Reading passage =>
Zoe calls Stephens at the motel. She calls him “Daddy” (140). Stephens starts to talk about the case, but then asks why Zoe is calling and whether she is high. Stephens wonders, “[w]ho was I talking to? The living or the dead? How should I behave?” (141). Zoe acts insulted, but then the line gets cut off by the operator before Zoe can tell Stephens where she is. Stephens keeps trying to mourn Zoe, but is unable to do so because she is not physically dead, although he describes her as dead.

Stephens finds Dolores and tells her that he knows whether she is guilty or not. Dolores asks how and Stephens asks her to tell him how fast she was driving. She says fifty or fifty-five. Stephens tell her it’s not her fault but the fault of the town and state. Stephens asks to represent Dolores because she herself is a victim. Dolores then says she could have been going 60, or 65. Stephens lies to Dolores by telling her that Ansel said that Dolores was only going 52 miles per hour at the time of the accident. Dolores responds by saying, “I’m not to blame” and begins crying (146). She then asks Stephens to come talk to Abbott, adding that she will do whatever Abbott thinks is right. Abbott says to forget the lawsuit and that it is the people of the town who must judge Dolores, because if Dolores did commit a crime, it was against the people of the town. Abbott seems to see through Stephens and Stephens feels that Abbott is creepy and unnerving.

Saved data entries =>
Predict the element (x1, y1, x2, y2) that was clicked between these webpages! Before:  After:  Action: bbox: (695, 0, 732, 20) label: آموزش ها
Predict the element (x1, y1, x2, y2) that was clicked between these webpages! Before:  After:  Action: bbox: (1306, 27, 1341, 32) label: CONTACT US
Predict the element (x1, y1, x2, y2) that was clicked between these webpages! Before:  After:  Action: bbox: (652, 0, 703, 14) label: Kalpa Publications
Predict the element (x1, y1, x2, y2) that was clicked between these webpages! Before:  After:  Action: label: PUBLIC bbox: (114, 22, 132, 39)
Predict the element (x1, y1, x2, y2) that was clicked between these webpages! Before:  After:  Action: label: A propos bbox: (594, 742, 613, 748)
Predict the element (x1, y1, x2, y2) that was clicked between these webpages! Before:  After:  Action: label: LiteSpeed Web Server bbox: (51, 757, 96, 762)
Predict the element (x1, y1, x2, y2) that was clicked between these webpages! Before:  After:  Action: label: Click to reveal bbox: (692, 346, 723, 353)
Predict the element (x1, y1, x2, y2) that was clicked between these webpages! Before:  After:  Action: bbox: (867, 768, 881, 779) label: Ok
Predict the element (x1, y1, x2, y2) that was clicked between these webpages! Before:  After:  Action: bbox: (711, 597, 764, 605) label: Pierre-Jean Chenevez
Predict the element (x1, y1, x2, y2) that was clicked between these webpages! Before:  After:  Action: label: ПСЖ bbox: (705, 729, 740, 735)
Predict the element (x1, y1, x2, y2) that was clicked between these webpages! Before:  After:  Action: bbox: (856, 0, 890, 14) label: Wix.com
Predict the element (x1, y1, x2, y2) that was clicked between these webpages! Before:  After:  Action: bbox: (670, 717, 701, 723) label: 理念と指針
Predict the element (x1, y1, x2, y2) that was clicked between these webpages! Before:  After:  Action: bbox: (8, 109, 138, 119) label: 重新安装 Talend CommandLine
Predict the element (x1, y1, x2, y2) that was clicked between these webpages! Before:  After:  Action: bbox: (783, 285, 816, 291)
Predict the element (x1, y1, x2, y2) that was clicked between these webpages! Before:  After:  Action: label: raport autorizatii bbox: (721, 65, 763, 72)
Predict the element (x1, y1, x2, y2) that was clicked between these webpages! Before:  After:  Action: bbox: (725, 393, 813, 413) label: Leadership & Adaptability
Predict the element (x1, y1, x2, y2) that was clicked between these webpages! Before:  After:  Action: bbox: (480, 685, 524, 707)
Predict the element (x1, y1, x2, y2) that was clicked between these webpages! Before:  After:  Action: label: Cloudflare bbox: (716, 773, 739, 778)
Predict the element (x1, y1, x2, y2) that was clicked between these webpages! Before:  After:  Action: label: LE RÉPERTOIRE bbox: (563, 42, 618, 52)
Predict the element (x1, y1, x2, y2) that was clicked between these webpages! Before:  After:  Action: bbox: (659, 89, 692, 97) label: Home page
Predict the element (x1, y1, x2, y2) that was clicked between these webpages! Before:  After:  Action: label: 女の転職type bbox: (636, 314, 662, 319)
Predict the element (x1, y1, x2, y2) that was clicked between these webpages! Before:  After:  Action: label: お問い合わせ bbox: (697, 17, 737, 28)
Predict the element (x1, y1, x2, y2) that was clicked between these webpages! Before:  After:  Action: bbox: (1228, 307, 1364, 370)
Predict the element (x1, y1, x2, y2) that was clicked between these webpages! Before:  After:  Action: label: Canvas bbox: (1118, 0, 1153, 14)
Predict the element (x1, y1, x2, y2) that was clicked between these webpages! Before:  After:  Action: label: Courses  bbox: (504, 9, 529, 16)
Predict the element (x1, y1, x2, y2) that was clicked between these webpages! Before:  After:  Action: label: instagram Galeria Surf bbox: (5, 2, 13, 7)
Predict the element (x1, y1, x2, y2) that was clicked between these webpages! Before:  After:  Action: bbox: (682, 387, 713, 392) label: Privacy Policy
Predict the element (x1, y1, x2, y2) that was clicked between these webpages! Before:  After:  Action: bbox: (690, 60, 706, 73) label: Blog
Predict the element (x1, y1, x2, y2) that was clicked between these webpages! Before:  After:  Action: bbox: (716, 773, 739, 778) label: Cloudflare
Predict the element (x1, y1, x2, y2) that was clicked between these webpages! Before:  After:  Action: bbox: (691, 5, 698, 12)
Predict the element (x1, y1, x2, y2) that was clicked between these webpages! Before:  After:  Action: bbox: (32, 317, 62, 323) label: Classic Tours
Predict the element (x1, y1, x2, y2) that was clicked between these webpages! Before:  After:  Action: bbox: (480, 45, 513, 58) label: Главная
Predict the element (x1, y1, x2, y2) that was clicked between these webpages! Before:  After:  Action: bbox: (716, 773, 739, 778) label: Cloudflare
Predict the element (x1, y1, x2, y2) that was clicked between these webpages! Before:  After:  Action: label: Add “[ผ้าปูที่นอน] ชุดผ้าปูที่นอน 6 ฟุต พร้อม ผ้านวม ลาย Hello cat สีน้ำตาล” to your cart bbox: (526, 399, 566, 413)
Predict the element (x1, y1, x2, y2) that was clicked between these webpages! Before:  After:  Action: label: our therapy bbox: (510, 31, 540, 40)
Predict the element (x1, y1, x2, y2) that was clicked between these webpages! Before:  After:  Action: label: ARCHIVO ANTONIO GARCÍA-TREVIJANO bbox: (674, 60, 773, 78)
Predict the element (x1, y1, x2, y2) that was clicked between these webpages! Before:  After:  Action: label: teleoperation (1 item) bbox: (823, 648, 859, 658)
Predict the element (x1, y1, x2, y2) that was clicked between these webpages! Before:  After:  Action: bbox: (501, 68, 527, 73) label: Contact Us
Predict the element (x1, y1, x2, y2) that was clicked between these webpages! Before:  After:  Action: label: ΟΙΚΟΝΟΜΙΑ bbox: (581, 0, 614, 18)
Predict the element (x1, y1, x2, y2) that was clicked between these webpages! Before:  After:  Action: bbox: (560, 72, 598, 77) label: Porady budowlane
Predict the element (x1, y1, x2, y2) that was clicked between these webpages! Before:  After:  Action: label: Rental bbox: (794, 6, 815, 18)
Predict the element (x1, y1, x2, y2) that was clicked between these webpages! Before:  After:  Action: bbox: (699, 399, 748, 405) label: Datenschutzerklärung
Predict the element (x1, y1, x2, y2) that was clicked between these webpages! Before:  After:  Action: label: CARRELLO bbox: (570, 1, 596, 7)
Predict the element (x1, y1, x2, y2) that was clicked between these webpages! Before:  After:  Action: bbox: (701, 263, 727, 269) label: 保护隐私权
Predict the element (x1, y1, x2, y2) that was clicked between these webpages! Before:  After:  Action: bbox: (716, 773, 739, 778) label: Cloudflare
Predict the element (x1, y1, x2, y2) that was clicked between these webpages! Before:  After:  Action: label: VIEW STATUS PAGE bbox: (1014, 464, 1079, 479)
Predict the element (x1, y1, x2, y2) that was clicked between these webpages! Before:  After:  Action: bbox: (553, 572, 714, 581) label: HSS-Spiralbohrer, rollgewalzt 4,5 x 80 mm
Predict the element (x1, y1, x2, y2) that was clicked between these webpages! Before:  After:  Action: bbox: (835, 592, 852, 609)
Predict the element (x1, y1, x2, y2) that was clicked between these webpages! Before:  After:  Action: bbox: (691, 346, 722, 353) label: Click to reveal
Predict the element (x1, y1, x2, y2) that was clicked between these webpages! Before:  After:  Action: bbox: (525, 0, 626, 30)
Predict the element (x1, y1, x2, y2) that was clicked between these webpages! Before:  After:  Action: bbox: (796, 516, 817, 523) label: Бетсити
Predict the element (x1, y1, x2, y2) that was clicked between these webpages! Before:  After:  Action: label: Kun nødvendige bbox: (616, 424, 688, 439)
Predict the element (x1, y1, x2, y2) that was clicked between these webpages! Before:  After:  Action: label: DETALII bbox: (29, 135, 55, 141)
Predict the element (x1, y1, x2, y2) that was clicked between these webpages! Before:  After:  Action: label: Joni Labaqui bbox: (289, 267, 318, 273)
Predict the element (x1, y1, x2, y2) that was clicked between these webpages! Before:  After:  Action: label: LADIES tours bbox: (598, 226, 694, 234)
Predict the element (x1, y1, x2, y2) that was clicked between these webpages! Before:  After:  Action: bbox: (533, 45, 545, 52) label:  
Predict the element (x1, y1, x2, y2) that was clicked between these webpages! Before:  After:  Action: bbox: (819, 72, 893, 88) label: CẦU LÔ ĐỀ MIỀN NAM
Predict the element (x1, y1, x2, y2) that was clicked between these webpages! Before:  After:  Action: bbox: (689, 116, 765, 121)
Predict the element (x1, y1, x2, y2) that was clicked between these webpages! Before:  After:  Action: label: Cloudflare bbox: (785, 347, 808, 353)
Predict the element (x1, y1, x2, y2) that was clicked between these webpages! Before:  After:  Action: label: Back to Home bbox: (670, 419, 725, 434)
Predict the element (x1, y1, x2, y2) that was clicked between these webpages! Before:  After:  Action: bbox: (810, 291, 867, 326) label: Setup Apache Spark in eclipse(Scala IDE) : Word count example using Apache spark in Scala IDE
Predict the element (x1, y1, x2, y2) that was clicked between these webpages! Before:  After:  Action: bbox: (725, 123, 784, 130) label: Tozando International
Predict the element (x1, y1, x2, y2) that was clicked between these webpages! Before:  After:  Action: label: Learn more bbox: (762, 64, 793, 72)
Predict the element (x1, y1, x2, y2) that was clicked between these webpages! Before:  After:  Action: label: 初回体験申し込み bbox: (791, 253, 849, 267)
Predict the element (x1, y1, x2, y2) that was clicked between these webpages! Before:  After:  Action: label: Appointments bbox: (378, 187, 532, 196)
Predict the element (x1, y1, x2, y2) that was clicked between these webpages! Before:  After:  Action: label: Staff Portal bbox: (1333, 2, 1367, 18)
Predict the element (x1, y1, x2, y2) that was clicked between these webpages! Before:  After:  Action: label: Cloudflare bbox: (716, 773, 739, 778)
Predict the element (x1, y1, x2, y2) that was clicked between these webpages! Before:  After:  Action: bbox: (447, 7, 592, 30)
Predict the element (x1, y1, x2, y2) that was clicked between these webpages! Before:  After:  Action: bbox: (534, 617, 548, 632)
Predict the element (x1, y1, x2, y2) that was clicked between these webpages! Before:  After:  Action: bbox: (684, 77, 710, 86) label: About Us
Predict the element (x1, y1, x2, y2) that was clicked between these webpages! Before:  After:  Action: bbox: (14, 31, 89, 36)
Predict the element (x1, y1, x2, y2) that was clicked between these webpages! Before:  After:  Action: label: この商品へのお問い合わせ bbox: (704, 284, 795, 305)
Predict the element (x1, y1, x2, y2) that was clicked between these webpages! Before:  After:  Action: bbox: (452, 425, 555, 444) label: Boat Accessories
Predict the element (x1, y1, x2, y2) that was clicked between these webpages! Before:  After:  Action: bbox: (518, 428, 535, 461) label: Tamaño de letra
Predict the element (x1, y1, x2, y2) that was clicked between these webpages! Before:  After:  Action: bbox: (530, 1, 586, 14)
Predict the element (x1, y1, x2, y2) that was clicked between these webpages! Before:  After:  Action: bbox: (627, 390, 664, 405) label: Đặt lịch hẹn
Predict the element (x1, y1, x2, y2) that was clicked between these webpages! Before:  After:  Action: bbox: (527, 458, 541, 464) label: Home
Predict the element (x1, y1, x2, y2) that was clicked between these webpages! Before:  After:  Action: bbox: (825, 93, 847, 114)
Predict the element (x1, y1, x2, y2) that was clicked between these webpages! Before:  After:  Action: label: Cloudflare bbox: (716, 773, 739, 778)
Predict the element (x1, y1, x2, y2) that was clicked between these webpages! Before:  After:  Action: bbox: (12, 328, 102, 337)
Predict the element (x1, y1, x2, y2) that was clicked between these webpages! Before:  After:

What to do =>
• a. From the summary about Stephens, Zoe, and Dolores, return the passage that starts with "Zoe calls Stephens" and goes on through "her as dead.", copied word for word.
• b. Supply the next part of the summary about Stephens, Zoe, and Dolores, starting after its final sentence.

Answers to the tasks =>
• a.
Zoe calls Stephens at the motel. She calls him “Daddy” (140). Stephens starts to talk about the case, but then asks why Zoe is calling and whether she is high. Stephens wonders, “[w]ho was I talking to? The living or the dead? How should I behave?” (141). Zoe acts insulted, but then the line gets cut off by the operator before Zoe can tell Stephens where she is. Stephens keeps trying to mourn Zoe, but is unable to do so because she is not physically dead, although he describes her as dead.

• b.
Stephens goes back to the motel, gets a message from Zoe, and calls her. Zoe tells Stephens that she went to give blood but was rejected because she tested positive for HIV. Stephens thinks, “I could hear the heavy slam of my heart. I was swimming in blood” (154). Stephens tells Zoe he will do whatever she wants and Zoe says she wants money. Stephens feels suddenly that he is in the car with Zoe, twenty years earlier, holding the knife and ready to cut her throat if necessary. Stephens feels, as he talks to her, like he is singing her songs to keep her calm, just like he did in the car many years earlier. Zoe says all she has is “now” (156). She plans to meet him that night at his apartment. Stephens asks her to bring a copy of the blood test with her. She asks whether he believes her. He says he wants her to get tested a second time, adding, “[l]et me, for Christ’s sake, be your father” (157).At the end of the chapter, Stephens says that he has, in a way, given up on saving Zoe. He also reasserts and accepts his own identity.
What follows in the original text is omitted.